En deux jours, tous les mineurs du bassin houiller du Kouzbass avaient déclaré la grève, suivis par d'autres aux quatre coins du pays. À Moscou, l'intelligentsia, les nationalistes et de plus en plus de simples citoyens manifestaient déjà régulièrement. Les ouvriers affamés - ceux-là mêmes pour qui avait été instaurée la «dictature du prolétariat» 70 ans plus tôt - faisaient front commun avec les anticommunistes.

Deux ans plus tard, le 25 décembre 1991, le président Mikhaïl Gorbatchev démissionnait. Le régime s'effondrait et, avec lui, l'Union soviétique.

Cet après-midi, au moins 50 000 personnes (selon Facebook) devraient se rassembler sur l'avenue Sakharov de Moscou. La raison de leur colère: les nombreuses fraudes électorales recensées par les observateurs indépendants lors des législatives du 4 décembre, remportées par le parti de Vladimir Poutine, Russie unie, mais ignorées par les autorités.

Ces deux mouvements à deux décennies d'intervalle sont-ils comparables? La rue viendra-t-elle à bout du régime poutinien?
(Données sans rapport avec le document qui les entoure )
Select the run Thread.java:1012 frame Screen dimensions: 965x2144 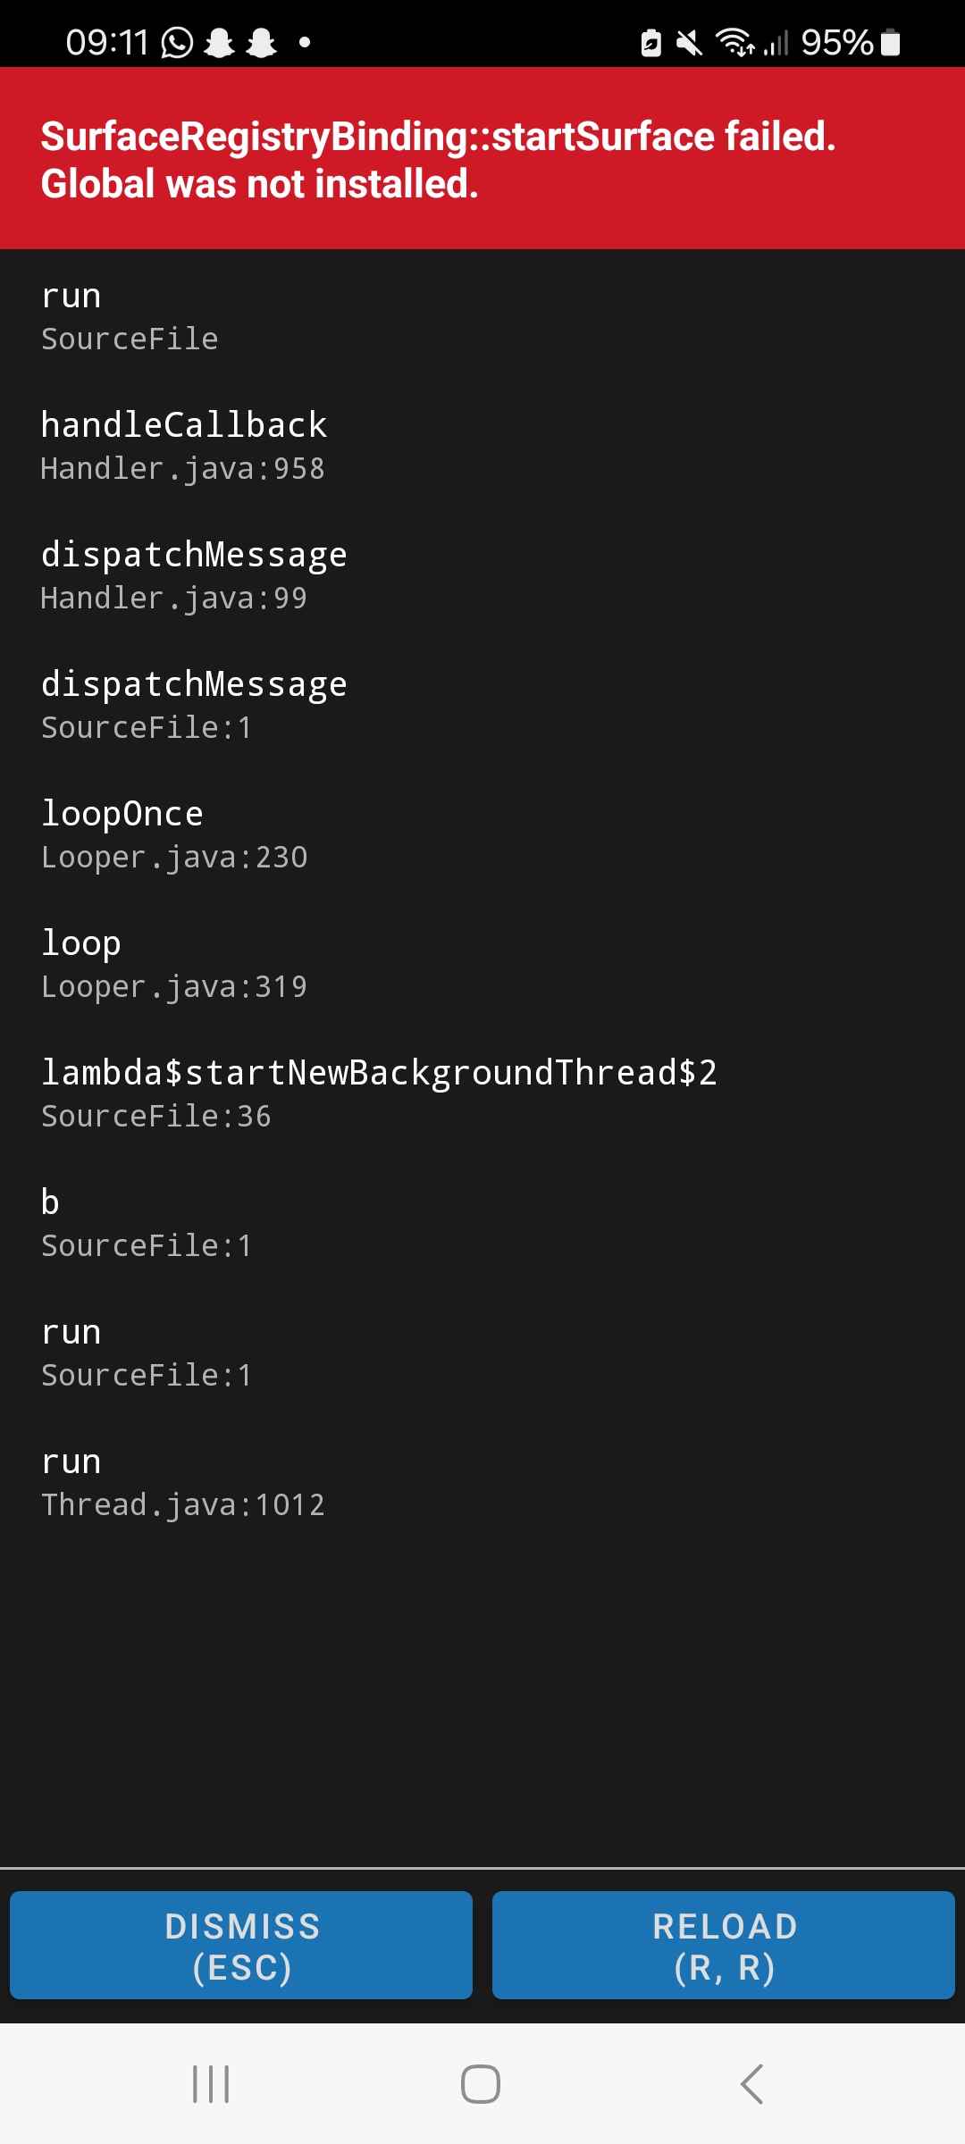click(483, 1482)
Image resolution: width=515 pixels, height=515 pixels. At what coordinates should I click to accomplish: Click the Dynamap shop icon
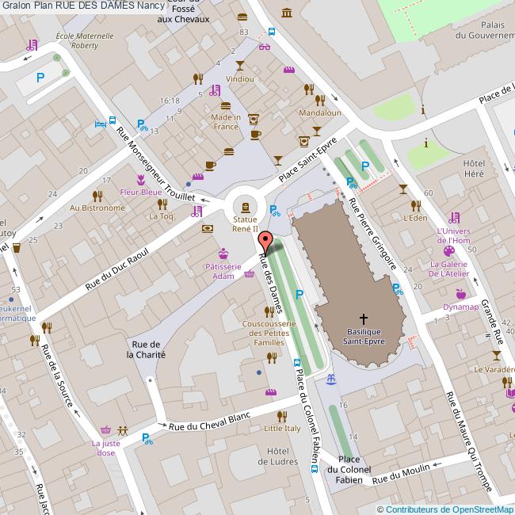(x=460, y=295)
La politologue Maria Lipman, qui était de toutes les manifestations moscovites au tournant des années 90, en doute.

«À l'époque, nous agissions en réponse aux actions de Gorbatchev», explique-t-elle, en référence aux politiques de perestroïka (reconstruction) et glasnost (transparence) lancées par le président soviétique.

«Il y avait une scission au sommet de l'élite politique, et c'est Gorbatchev lui-même qui avait donné le coup de l'intérieur.» La société civile a su profiter de l'affaiblissement du pouvoir central pour le pousser à l'écouter.

«Un mouvement de hipsters»

Aujourd'hui, le régime du premier ministre Vladimir Poutine - qui devrait revenir à la présidence en mars prochain - ne laisse paraître aucun signe de dissension interne. Les manifestants auront donc de la difficulté à trouver des appuis dans les arcanes du pouvoir, croit Mme Lipman.

Autre différence: le mouvement d'aujourd'hui reste pour l'instant confiné à la jeunesse urbaine, branchée sur l'internet. «C'est un mouvement de hipsters», souligne la chercheuse du Centre Carnegie.

En effet, à Mejdouretchensk, c'est le calme plat ces jours-ci.

Vladimir Taminen se désole de l'apathie de ses collègues mineurs. «Ils disent tous: «Mais si nous faisons à nouveau la grève, comment allons-nous faire vivre notre famille? «»

«Ils ne prennent pas la rue parce que maintenant, ils ont du savon», ajoute Macha Lipman. Selon elle, Vladimir Poutine a bien su profiter de la manne pétrolière des années 2000 pour «s'assurer que personne ne manifesterait parce qu'il a faim, n'a pas d'emploi ou n'a pas été payé depuis des mois».

Après la grande manifestation d'aujourd'hui, le mouvement populaire devrait ainsi s'apaiser jusqu'à la présidentielle de mars. Ce qui ne veut pas dire pour autant un retour au statu quo, précise Macha Lipman.

«Poutine ne sera plus jamais tranquille.» Et si jamais le prix du baril de pétrole chute, les «hipsters» ne seront peut-être plus seuls dans les rues...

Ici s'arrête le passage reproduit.